**The data**.
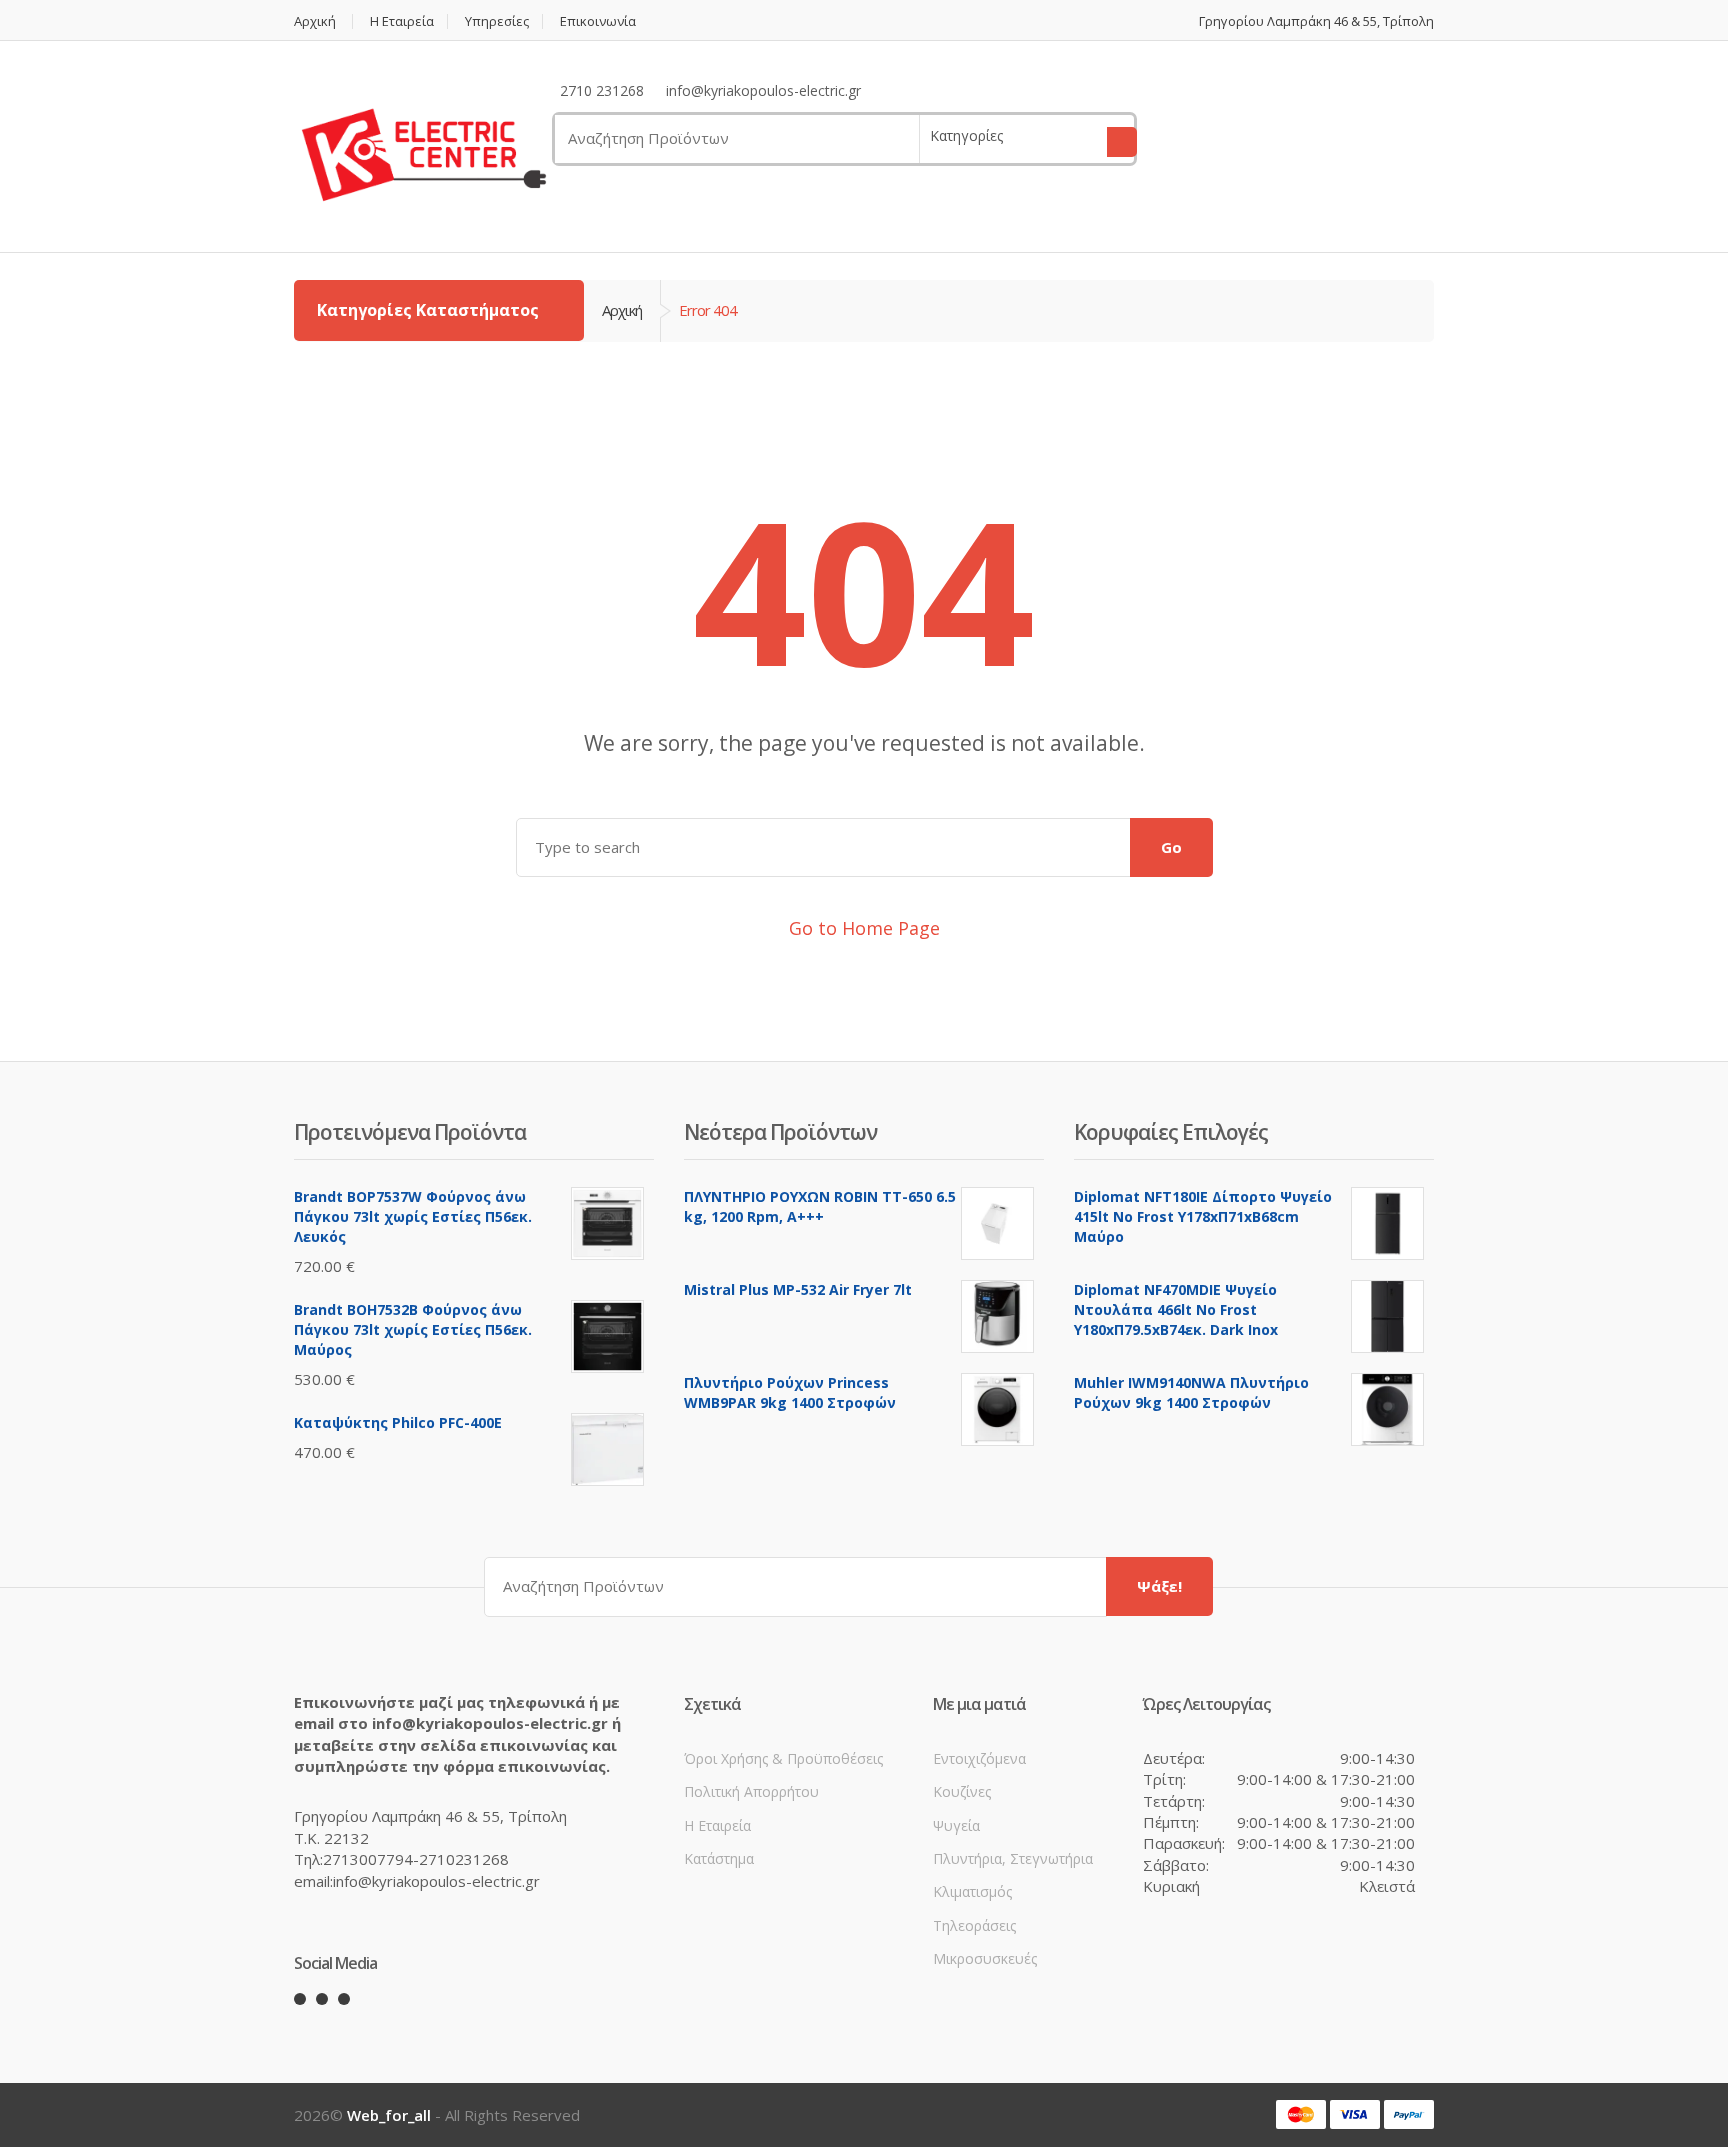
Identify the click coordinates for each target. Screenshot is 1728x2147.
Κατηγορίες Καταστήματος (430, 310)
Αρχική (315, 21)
--
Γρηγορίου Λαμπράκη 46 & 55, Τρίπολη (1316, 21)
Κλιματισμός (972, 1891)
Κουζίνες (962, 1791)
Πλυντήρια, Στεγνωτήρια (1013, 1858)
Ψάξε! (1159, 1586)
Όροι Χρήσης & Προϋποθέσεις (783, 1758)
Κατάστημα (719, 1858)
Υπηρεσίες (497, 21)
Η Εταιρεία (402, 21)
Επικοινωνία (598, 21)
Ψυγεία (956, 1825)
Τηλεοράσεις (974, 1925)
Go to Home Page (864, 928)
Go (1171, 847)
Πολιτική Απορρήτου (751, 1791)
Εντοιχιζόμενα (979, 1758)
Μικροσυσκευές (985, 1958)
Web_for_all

**Your instructions**. The lines above from the one containing "Ψυγεία (956, 1825)" through the one containing "Web_for_all" are to be set down exactly, and no others.

**Completed task**.
Ψυγεία (956, 1825)
Τηλεοράσεις (974, 1925)
Go to Home Page (864, 928)
Go (1171, 847)
Πολιτική Απορρήτου (751, 1791)
Εντοιχιζόμενα (979, 1758)
Μικροσυσκευές (985, 1958)
Web_for_all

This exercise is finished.